Tuttavia il lavoro di Schrader consiste nel partire da questa base profondamente innovativa per quegli anni e metterla in crisi, sfondare la superficie perfetta e scintillante dell’oggetto antropomorfo per arrivare negli anfratti più reconditi e contraddittori del soggetto. Nel ragionare sul senso di colpa, sul fallimento del protagonista e sull’inevitabilità della sconfitta, Schrader trasforma il suo protagonista in un antieroe profondamente seventies, che declina il proprio bisogno d’amore in una progressiva conoscenza dei propri demoni, metaforizzata splendidamente dal progressivo sporcarsi (con olio, fango o semplicemente tramite la crescita della barba) del suo impeccabile corpo.
American Gigolò è un film pienamente incardinato nell’industria hollywoodiana, che intende ragionare su alcuni dei principali topic del cinema della New Hollywood e al contempo immaginare l’embrione del cinema dell’immediato futuro. Nonostante un’autorialità molto spinta come quella di Schrader, la vera forza del film è quella di dialogare con il sistema dei generi e con la produzione americana. In molti momenti infatti il film si rifa’ al filone dei cosiddetti “paranoia movie”, ovvero quel sottogenere del cinema statunitense degli anni Settanta figlio del Watergate che annovera opere come Tutti gli uomini del Presidente e I tre giorni del Condor.
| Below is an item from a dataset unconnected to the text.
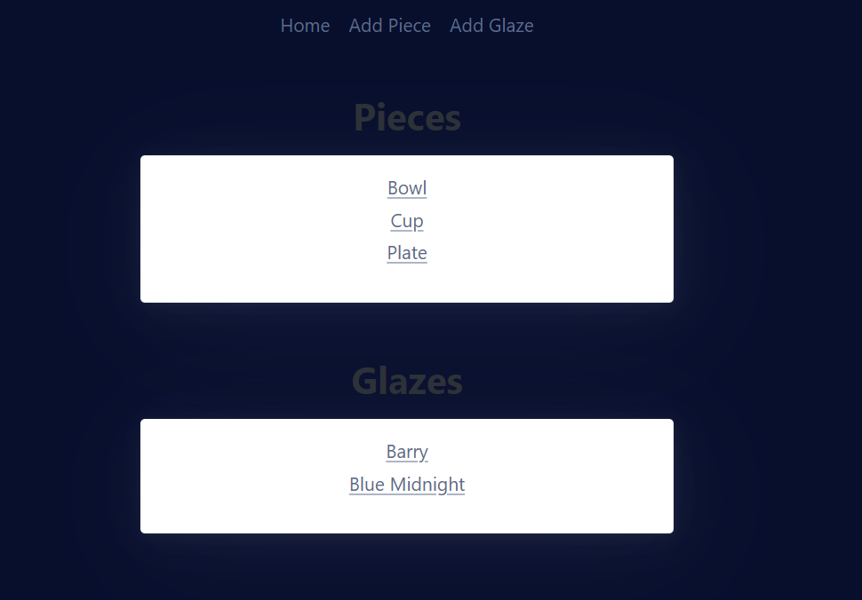Click Add Glaze to create a glaze
Screen dimensions: 862x600
click(491, 26)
Non a caso infatti, in uno dei momenti di maggiore crisi Julian, immerso nella paranoia più totale, distrugge il proprio appartamento permettendo a Schrader di citare esplicitamente La conversazione di Francis Ford Coppola. Nell\'approfondire i chiaroscuri di Julian e nel metterlo spalle al muro in maniera sempre più radicale, Schrader guarda in modo esplicito anche al noir, in particolare a uno dei principali esempi di noir classico quale La fiamma del peccato. Pur senza il flashforward rivelatore ad aprire il film, American Gigolò fa di Julian la vittima di un affine incastro perverso, il burattino inconsapevole di un gioco che vede donne e denaro messe sullo stesso piano e rese merce di scambio in un teatrino di continui tradimenti.
La carriera di Paul Schrader dopo American Gigolò sarà ricchissima di opere di assoluto interesse – come dimostra First Reformed, suo ultimo lavoro – ma probabilmente non riuscirà più a toccare questo livello di pulizia formale, di capacità di sintesi e questa potenza iconica. Vedere American Gigolò oggi fa ancora molta impressione, ma per chi ha avuto la fortuna di assistere alla discesa agli inferi di Julian Kay in sala nell’anno d’uscita del film dev’essere stata un’esperienza difficilmente eguagliabile.